After lunch, we proceeded to interview a group of students to get some answers for our own research. As it turned out, our research topics are oriented more towards employees of software companies than they are toward students, so the “interviews” quickly turned into nice conversations. We learned that the educational system in Russia focuses greatly on performance, and getting good grades or winning olympiades can save you a big part, if not all, of your tuition fee.


It was also nice to hear that they use the same tools and IDE’s that we do, except when they have to look for something specifically Russian: they use Yandex for that. One student even told us that, when programming, it was bad form to use Cyrillic writing for variable names and such. Programmers who do this are apparently called “буржуа кодер” (pronounced something like “bourgeois coder”), which translates roughly to “shitty programmer”.

On the way back to the hotel, we decided to grab something to drink and a small snack, even though it was only about 5 PM. We were going to get some proper dinner after we went to the hotel. This resulted in us trying to find a restaurant around 9 PM, which was not the best idea: the last three got their desert as late as half past 11 PM. We left the restaurant at midnight. Luckily, we only had plans for the next afternoon, so we could sleep in for a bit.

20.04.17 – First impressions and second security checks

It’s an early rise when you have to get the train of 7:28 from Nijmegen to Schiphol. Some of us even went so far as to leave an hour earlier than that. Anna, our specialist on all things Russian, told us that Russians see people who laugh easily as fake, so we spent our time on the train trying to perfect our grumpy faces.

After a quick check-in, a nice snack and the occasional purchase of an SD-card for an otherwise useless GoPro camera, we got onto our slightly delayed flight. And what a flight it was! Smooth takeoff, nice food, super-friendly attendants and a somewhat bumpy but safe landing. We arrived at Moscow SVO around 4 PM. After surviving the crowd of taxi trolls, we met our very friendly contact from the HSE of Moscow.


Fun fact: a guard makes sure nobody enters the train station until exactly 15 minutes before the train leaves. Some of us picked new hobbies on the 40-minute train trip from the airport to the city centre. A few guys were trying to teach themselves the Cyrillic alphabet, attempting to read every Russian word they saw out loud. Others felt the urge to buy way too many expensive bottles of water. The lady with the cart didn’t know what hit her, after she received the vast amount of rubles for some simple H2O.

Another fun fact: there is a security checkpoint where they scan your luggage when you want to get out of the train station. In the possession of our brand-new unlimited one-week tickets for the metro, we arrived at hotel Agios around 8 PM. After the nice lady at the reception scanned our passports and helped some of us with missing bedlinen and towels – all while talking Russian rapidly – we met up to grab some dinner. Who knew that Borscht and Blini taste so good?

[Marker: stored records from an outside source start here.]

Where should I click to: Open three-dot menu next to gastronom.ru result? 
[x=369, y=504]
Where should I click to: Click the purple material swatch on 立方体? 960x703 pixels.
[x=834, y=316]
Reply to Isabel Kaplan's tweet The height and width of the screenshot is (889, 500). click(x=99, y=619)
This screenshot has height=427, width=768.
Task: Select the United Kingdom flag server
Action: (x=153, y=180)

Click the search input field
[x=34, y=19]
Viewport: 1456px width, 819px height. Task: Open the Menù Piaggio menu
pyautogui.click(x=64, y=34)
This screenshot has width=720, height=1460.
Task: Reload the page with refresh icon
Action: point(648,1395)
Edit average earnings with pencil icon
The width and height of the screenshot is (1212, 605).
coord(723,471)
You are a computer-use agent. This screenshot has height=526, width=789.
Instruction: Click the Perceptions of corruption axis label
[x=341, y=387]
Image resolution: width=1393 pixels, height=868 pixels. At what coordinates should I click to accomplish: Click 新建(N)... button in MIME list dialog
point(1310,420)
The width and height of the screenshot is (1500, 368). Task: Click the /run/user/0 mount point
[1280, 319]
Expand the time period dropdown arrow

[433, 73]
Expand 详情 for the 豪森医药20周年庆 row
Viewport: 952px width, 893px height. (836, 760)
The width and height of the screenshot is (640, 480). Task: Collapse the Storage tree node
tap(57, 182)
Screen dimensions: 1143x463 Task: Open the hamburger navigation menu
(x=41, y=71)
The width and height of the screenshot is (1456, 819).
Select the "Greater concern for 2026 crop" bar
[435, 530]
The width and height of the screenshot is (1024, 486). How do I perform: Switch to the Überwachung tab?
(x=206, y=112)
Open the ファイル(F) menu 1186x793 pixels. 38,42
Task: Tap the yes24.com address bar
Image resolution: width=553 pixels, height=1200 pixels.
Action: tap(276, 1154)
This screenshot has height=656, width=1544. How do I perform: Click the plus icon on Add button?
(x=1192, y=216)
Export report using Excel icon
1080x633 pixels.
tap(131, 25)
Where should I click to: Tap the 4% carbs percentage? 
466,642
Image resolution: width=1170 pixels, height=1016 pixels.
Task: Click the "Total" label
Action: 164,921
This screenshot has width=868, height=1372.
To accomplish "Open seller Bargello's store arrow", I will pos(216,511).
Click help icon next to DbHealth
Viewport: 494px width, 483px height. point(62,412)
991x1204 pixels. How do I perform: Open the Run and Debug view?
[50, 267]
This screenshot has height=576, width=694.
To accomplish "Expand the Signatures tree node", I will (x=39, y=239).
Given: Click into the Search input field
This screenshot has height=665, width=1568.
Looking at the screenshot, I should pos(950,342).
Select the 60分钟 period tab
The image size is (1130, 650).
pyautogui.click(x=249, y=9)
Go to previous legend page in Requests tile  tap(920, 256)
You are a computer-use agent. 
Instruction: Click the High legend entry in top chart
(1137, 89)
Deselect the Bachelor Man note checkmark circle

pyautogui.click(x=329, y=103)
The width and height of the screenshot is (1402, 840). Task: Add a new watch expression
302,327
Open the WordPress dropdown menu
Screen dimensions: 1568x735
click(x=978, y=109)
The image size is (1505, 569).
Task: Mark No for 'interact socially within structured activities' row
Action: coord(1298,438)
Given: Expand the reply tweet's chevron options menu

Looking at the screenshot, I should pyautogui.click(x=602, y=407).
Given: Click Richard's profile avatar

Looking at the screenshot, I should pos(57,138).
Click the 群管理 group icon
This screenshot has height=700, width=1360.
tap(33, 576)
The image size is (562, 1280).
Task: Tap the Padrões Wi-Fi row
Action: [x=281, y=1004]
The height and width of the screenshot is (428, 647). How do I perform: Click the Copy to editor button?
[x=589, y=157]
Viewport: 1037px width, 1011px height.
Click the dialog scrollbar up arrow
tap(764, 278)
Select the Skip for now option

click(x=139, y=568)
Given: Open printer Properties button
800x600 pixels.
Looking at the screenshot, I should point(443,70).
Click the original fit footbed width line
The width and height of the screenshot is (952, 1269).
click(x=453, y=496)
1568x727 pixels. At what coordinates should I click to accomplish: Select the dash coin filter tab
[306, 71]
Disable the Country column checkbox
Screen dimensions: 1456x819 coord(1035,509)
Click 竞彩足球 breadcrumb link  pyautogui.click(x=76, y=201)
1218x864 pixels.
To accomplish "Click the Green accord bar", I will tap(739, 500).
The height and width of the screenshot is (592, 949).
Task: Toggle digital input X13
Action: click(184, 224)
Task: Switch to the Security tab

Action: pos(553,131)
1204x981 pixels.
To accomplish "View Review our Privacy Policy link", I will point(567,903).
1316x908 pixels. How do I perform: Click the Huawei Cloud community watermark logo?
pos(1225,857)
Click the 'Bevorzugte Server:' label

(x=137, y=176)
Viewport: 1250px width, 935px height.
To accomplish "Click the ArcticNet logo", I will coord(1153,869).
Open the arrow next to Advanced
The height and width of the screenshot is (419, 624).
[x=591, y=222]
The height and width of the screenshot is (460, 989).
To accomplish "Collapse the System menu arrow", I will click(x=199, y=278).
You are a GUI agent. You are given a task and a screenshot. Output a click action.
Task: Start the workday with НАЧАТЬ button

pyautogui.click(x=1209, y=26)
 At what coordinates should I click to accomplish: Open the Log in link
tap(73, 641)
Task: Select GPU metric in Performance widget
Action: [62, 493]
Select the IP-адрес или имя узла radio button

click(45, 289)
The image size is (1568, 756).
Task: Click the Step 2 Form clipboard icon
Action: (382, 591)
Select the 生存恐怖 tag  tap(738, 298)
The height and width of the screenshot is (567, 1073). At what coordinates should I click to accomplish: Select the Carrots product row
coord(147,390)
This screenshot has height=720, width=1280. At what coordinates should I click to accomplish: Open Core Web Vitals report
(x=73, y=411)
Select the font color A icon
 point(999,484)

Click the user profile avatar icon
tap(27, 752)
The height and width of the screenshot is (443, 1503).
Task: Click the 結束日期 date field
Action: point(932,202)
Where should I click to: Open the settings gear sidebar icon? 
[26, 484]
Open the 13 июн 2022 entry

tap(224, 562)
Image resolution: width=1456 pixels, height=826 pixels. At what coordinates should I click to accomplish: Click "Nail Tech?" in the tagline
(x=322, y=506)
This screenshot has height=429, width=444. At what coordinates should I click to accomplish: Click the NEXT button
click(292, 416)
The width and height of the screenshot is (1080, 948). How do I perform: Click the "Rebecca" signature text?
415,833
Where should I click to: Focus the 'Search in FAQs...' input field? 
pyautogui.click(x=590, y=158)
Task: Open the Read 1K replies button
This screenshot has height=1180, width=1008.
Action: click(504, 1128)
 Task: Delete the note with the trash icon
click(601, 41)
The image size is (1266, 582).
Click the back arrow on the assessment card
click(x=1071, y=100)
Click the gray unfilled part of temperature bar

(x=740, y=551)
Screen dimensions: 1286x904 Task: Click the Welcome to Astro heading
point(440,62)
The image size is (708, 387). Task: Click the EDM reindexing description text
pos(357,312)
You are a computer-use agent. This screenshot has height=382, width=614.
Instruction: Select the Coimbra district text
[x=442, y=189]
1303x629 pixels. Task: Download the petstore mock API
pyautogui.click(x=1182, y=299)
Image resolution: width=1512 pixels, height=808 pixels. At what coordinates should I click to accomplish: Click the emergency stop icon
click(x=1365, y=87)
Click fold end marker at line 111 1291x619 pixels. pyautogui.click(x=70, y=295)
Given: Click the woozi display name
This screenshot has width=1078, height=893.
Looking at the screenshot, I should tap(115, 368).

Some of us decided that a lack of sleep could not stop us from having some more fun and went out for a drink. The smarter ones stayed in though, as the next morning would bring a relentlessly early breakfast.

мы едем в Москву!

This year’s destination is Moscow! We are excited to go there to dive deep into the Russian culture and explore different (or maybe also similar) work and study environments.


Right now, we are primarily working on our sponsoring and preparing ourselves for field tasks and research.